Артем Веселый - Россия, кровью умытая
— Ваня, ты маленько выпивши, пойдем домой.
— Я-то?
— Ты.
— Ни в одном глазу.
— Пойдем, а то я с тобой разругаюсь.
— И не проси. Свобода, мученики… Должен я доглядеть, чего у них получится, — вцепился в витую ручку кресла, и никакими силами его нельзя было оторвать, не поднимая шума.
Павел крепко сжал ему руку:
— Ты что дурака валяешь?.. В такое место пришел пьяный да еще скандальничать хочешь?
— Пашка, не проси и не моли.
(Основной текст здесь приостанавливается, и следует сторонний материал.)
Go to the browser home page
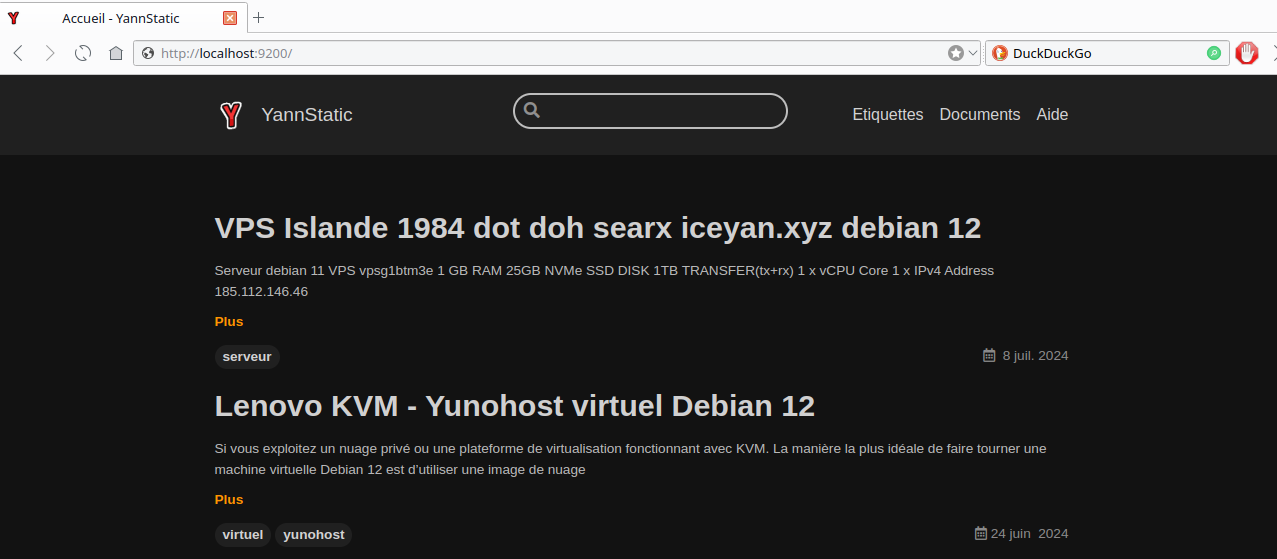 click(x=116, y=53)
Тебе сказано…
Павел усадил его около себя и сунул ему газету, уговорив прочитать какую-то статью.
Проверещали звонки.
Занавес разбежался…
В зале — поток блестящих глаз, раскрытые рты и лица жалостливые, нахмуренные, удивленные.
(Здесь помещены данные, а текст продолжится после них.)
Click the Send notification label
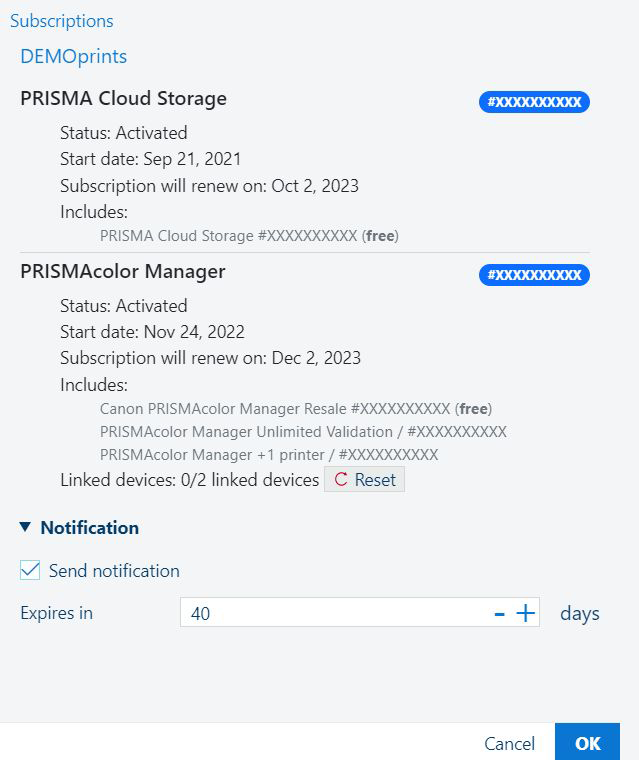Viewport: 639px width, 760px height. coord(114,571)
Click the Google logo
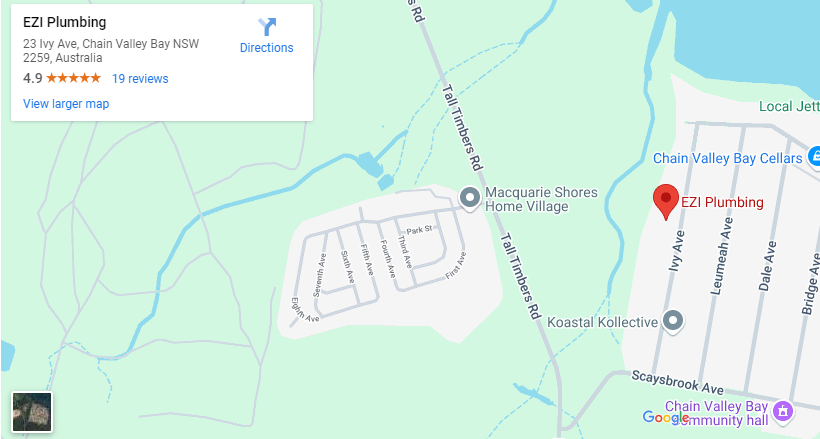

…Баррикады, телефоны, солдаты с красными лентами на шапках. В стороне тот же рабочий с женой Анной. Старик со старухой прежалобно упрашивают их вернуться домой. Они не соглашаются. Старуха хватает за руку дочь, та вырывается и толкает родную матушку так, что она едва не скатывается в зрительный зал. Рабочий с женой декламируют:
— Уйдите прочь, вы, жалкие и ничтожные кроты!.. Ползайте и пресмыкайтесь во прахе!.. А мы локоть в локоть, плечо к плечу пойдем туда, навстречу новой жизни, и с гребня баррикад первые увидим вновь восходящую над миром прекрасную зарю освобожденного человечества!..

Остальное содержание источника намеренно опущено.